-- Extracted entries follows --

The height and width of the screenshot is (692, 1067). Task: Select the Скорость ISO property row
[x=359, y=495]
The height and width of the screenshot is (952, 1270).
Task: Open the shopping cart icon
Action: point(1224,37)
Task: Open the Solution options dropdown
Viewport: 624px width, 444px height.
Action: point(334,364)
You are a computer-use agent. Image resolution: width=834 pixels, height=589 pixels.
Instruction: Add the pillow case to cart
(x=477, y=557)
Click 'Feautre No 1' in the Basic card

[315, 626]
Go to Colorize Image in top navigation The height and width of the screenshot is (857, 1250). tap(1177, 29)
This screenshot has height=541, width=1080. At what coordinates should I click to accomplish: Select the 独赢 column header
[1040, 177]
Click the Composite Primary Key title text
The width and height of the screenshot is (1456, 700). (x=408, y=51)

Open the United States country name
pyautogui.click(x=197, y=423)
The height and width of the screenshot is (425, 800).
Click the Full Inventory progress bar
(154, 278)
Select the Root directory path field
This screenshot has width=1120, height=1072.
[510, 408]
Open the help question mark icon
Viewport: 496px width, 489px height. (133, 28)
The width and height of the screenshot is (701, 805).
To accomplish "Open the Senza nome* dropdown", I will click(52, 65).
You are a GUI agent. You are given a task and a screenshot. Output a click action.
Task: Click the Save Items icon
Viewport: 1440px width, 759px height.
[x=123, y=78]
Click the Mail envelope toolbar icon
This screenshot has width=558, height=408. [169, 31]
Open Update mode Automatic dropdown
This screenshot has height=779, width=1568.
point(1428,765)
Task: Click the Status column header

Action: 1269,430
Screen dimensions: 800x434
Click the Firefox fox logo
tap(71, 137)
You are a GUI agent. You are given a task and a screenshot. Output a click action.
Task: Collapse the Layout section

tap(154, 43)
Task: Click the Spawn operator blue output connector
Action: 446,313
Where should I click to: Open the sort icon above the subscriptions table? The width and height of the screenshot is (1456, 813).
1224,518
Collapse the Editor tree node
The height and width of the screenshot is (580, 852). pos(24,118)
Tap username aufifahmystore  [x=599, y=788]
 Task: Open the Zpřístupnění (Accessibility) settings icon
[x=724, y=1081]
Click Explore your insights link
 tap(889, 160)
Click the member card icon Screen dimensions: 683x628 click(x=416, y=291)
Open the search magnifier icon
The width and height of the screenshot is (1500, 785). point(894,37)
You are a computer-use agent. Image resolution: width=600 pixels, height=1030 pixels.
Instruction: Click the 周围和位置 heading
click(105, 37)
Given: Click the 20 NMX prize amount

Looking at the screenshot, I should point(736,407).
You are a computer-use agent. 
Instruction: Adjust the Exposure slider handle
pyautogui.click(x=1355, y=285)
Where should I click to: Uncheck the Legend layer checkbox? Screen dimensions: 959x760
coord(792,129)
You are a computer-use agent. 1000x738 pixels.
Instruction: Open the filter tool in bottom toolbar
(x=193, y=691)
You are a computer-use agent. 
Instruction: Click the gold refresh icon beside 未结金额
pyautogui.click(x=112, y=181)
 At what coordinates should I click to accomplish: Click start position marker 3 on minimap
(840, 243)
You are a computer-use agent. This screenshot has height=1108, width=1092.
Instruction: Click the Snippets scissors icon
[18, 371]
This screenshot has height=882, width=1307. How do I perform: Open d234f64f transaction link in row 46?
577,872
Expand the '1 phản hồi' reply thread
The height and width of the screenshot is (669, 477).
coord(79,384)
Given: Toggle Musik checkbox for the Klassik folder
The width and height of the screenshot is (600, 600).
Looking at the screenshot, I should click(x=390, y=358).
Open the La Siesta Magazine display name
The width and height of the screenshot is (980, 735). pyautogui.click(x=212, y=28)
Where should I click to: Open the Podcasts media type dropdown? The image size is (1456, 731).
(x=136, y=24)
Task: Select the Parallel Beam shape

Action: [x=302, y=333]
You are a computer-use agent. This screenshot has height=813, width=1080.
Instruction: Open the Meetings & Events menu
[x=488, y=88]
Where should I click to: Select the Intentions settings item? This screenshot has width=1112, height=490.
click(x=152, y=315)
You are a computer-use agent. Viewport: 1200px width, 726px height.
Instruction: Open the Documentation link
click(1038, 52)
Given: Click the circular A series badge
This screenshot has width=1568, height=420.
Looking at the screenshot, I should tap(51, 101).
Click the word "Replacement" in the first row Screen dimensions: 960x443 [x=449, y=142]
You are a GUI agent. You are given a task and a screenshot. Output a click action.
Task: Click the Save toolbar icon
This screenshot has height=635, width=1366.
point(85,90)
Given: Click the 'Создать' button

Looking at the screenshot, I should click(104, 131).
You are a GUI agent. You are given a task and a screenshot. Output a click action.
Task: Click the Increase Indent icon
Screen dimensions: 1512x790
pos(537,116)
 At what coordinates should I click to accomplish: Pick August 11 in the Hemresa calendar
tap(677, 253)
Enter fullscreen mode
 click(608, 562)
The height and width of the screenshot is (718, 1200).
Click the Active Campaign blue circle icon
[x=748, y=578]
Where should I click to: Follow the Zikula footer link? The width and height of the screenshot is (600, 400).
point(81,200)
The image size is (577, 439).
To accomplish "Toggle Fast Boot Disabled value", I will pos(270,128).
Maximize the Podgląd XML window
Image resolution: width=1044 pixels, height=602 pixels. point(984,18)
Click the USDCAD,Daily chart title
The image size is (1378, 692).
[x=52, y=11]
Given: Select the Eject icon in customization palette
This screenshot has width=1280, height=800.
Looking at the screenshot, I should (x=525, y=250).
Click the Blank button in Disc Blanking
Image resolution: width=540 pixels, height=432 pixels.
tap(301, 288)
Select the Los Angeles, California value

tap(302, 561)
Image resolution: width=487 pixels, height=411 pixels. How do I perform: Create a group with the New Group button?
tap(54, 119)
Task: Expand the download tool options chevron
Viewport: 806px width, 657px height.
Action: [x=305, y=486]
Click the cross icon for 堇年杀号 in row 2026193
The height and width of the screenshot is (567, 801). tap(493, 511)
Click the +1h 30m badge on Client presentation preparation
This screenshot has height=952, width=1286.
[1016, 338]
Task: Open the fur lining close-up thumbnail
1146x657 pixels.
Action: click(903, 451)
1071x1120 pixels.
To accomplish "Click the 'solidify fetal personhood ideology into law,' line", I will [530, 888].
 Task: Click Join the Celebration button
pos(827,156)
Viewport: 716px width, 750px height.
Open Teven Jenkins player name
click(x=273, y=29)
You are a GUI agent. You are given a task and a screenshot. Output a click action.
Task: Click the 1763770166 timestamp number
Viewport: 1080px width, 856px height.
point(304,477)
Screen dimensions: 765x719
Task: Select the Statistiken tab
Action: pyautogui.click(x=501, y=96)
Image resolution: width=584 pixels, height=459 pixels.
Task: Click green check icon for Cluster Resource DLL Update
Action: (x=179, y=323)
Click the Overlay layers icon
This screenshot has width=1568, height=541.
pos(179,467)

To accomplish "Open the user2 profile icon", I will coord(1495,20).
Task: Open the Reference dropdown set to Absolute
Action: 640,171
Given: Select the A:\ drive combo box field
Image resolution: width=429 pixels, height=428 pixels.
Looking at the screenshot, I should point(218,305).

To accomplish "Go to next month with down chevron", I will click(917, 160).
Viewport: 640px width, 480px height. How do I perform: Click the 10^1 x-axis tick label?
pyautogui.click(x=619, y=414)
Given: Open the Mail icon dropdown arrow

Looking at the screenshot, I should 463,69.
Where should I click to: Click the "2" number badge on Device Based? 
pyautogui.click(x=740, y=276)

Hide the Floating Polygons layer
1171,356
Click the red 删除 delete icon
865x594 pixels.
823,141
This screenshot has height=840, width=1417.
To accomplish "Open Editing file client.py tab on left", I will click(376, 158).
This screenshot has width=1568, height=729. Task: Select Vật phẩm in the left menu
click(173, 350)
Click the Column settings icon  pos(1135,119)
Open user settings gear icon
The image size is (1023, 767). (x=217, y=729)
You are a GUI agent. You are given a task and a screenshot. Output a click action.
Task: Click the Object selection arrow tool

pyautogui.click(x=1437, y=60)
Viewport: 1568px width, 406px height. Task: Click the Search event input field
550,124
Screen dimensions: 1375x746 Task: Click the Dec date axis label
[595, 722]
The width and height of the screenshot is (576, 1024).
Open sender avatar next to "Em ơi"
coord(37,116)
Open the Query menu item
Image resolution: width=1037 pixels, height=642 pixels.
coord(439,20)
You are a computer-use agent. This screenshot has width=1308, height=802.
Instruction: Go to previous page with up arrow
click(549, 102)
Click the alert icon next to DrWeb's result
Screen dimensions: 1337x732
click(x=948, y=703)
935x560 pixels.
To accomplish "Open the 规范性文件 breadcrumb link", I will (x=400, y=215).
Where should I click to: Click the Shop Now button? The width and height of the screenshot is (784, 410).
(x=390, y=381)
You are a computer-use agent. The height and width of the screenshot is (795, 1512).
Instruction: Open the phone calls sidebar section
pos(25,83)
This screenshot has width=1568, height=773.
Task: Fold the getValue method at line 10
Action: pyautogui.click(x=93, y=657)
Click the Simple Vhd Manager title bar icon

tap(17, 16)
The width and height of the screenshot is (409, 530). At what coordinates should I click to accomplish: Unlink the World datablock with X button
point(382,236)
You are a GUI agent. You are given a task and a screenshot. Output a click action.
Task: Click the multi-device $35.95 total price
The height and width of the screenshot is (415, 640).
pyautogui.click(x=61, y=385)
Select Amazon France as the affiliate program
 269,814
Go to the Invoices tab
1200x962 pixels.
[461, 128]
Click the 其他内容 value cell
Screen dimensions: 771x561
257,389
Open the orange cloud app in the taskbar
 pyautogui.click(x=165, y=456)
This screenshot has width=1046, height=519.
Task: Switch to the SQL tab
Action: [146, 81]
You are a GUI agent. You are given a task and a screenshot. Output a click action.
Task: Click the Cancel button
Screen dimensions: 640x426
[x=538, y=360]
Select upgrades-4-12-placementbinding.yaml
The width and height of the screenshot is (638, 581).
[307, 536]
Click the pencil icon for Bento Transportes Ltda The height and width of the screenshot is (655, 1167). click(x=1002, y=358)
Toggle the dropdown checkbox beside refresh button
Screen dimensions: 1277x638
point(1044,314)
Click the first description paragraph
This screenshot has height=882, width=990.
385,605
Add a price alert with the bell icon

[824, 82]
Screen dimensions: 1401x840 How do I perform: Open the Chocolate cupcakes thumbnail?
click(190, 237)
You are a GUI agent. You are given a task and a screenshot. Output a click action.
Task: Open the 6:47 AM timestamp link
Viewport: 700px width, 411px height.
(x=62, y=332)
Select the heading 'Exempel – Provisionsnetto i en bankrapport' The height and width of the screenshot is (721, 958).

-- Extracted entries concluded --

## Task statement
Go through the records above and copy every line holding the word "Toggle".

## Written answer
Given: Toggle Musik checkbox for the Klassik folder
To accomplish "Toggle Fast Boot Disabled value", I will pos(270,128).
Toggle the dropdown checkbox beside refresh button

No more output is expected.